Task material —
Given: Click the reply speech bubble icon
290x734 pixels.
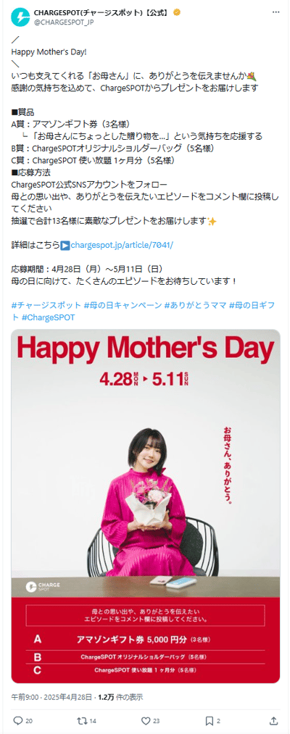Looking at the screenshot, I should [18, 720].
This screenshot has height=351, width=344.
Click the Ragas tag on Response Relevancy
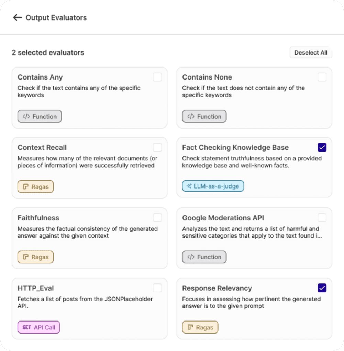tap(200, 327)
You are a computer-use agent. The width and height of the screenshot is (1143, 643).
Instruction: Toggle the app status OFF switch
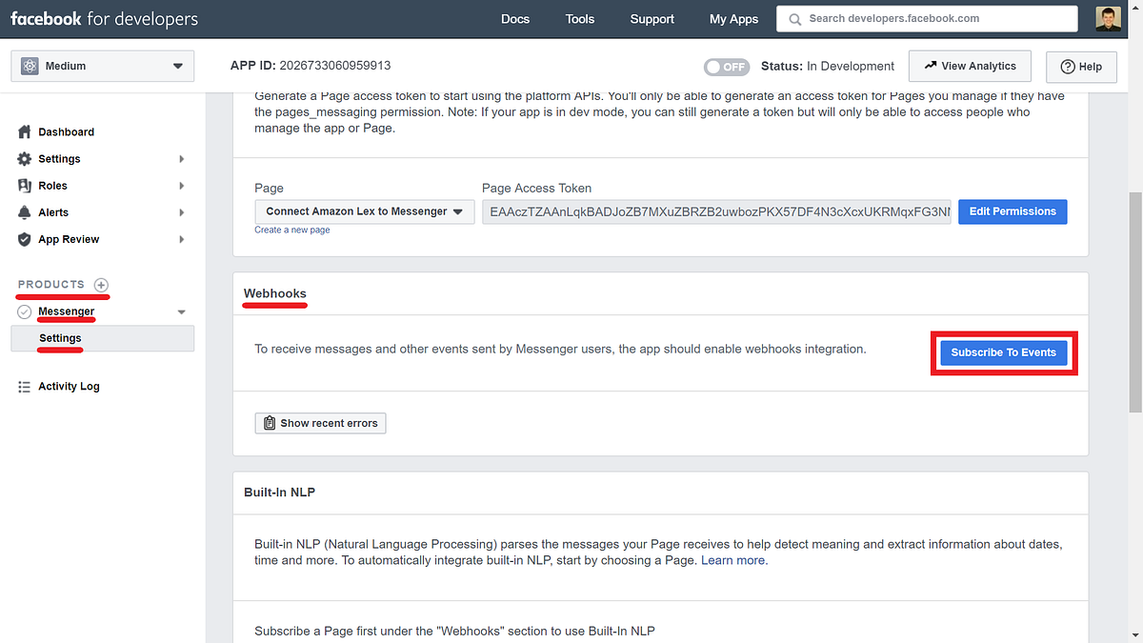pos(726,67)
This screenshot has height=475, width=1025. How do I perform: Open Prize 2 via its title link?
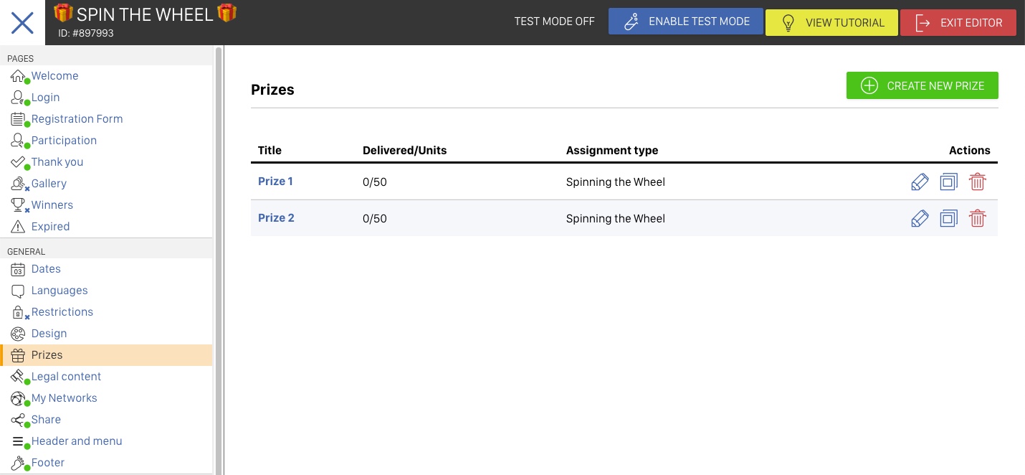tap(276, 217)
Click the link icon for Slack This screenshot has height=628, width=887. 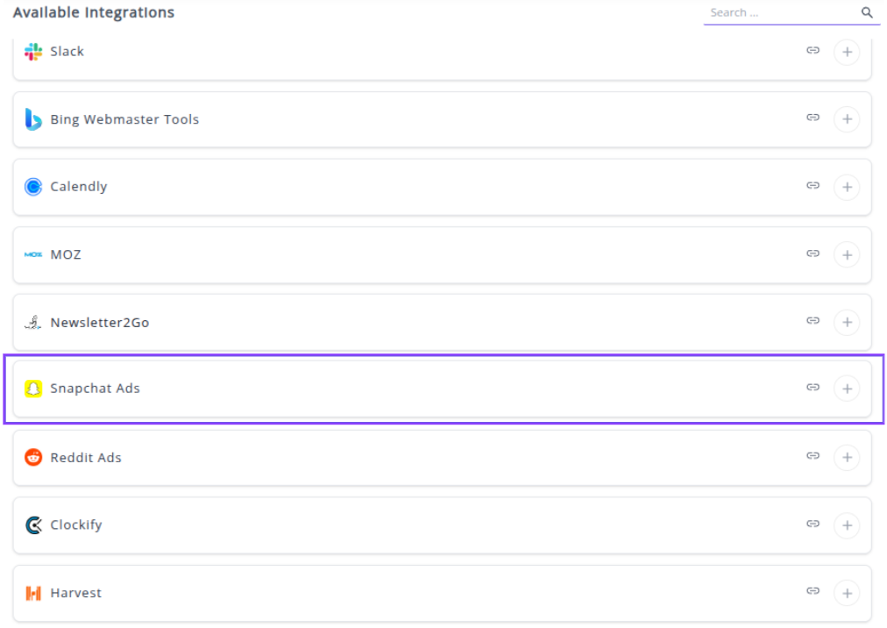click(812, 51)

Aim — Output every line from the start of the entries up to and including the line with "pos(726,67)" as a JSON list of strings, one string per line. Skip blank lines and leave the pictures out.

Correct answer —
[
  "Given: Click the reply speech bubble icon",
  "290x734 pixels.",
  "Looking at the screenshot, I should [18, 720].",
  "This screenshot has height=351, width=344.",
  "Click the Ragas tag on Response Relevancy",
  "tap(200, 327)",
  "You are a computer-use agent. The width and height of the screenshot is (1143, 643).",
  "Instruction: Toggle the app status OFF switch",
  "pos(726,67)"
]